### [Requirement]
Using the data that follows, output only the lines from the line with "Image resolution: width=735" up to and including the line with "The height and width of the screenshot is (413, 1586).", exactly, leaving pictures aside.

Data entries
__________

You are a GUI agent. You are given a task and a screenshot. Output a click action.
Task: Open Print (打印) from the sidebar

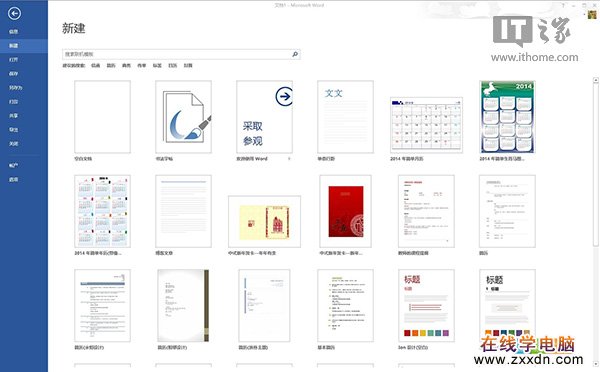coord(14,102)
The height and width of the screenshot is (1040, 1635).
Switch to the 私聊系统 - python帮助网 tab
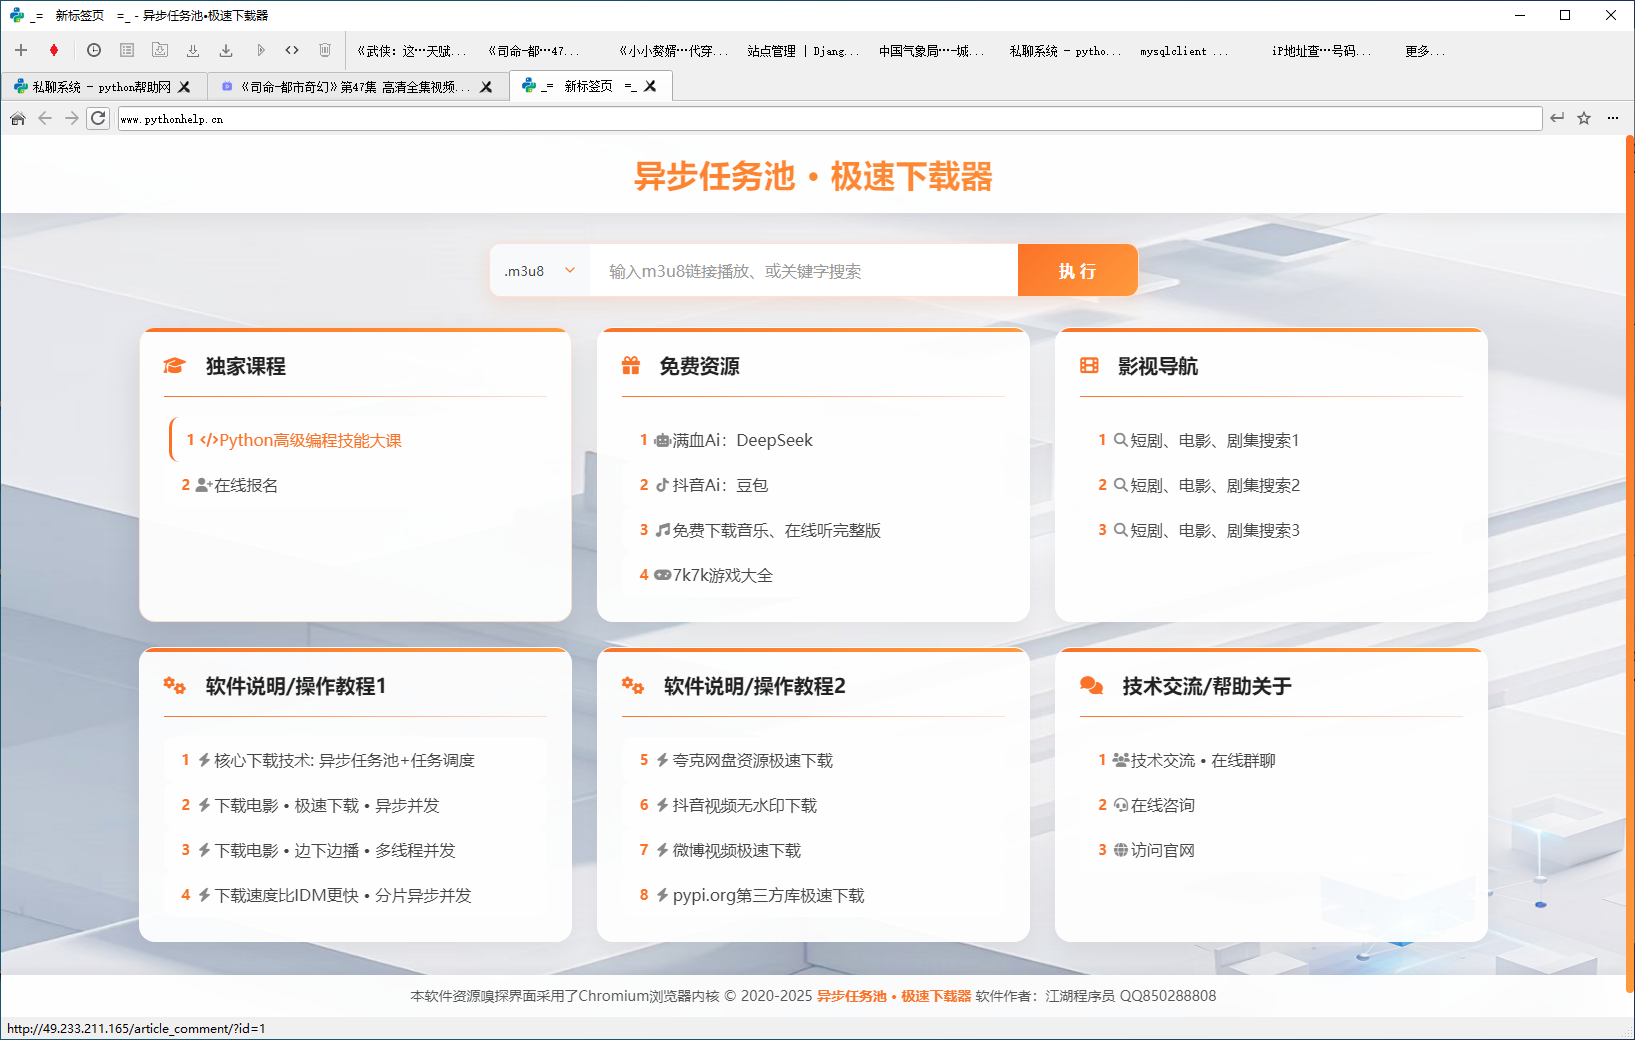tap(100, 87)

__________

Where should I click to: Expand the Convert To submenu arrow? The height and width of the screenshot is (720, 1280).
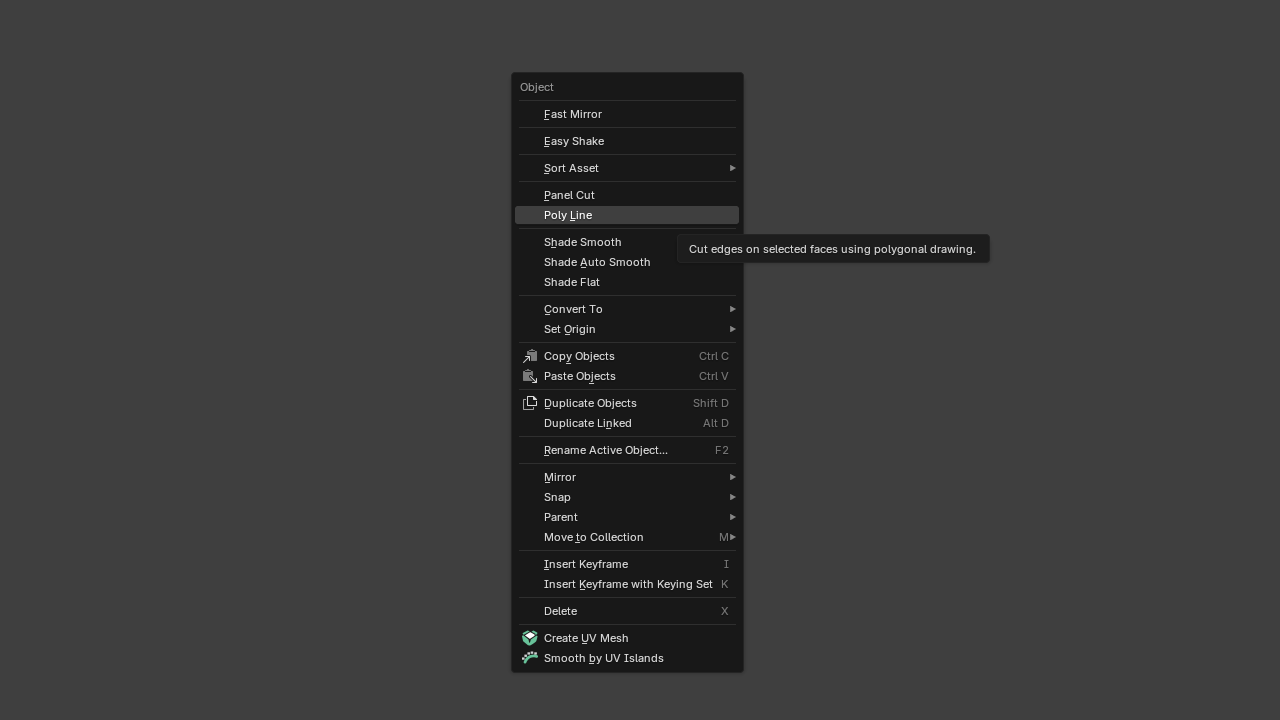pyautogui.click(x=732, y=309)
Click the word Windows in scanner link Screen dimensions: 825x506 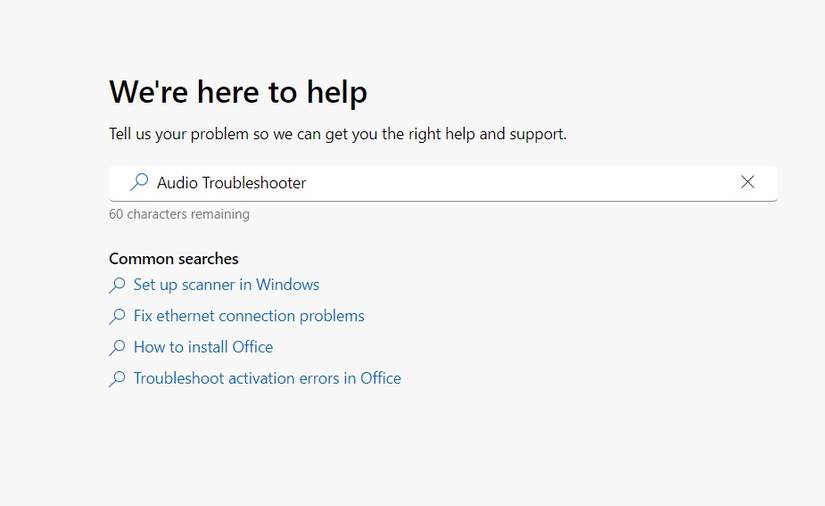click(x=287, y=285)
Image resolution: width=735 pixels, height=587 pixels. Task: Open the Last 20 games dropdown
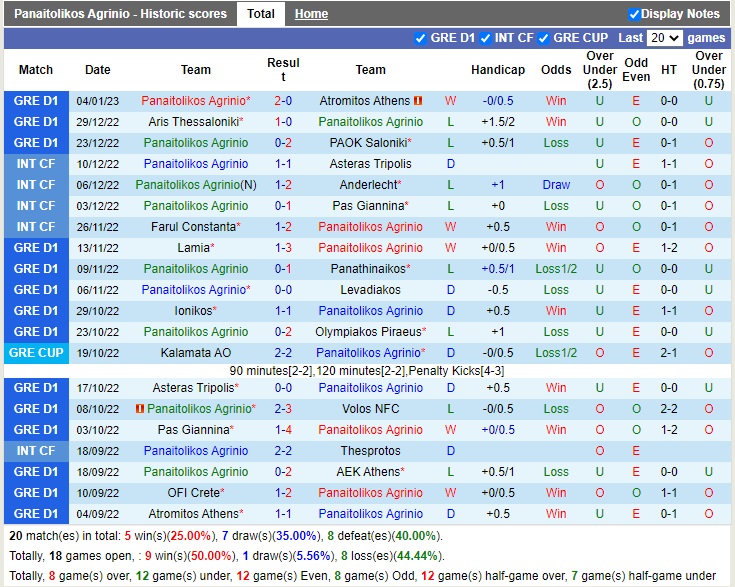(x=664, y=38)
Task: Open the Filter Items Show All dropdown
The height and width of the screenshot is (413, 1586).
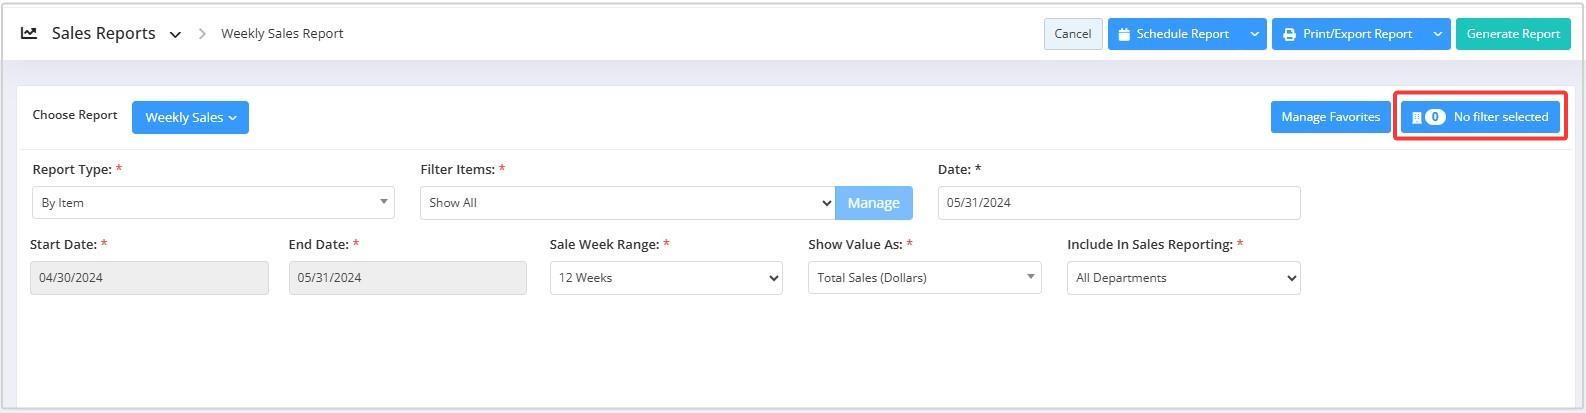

__________

### [Answer to this problem]
Image resolution: width=735 pixels, height=587 pixels. Task: Open the Last 20 games dropdown
(x=664, y=38)
Task: Open the Filter Items Show All dropdown
The height and width of the screenshot is (413, 1586).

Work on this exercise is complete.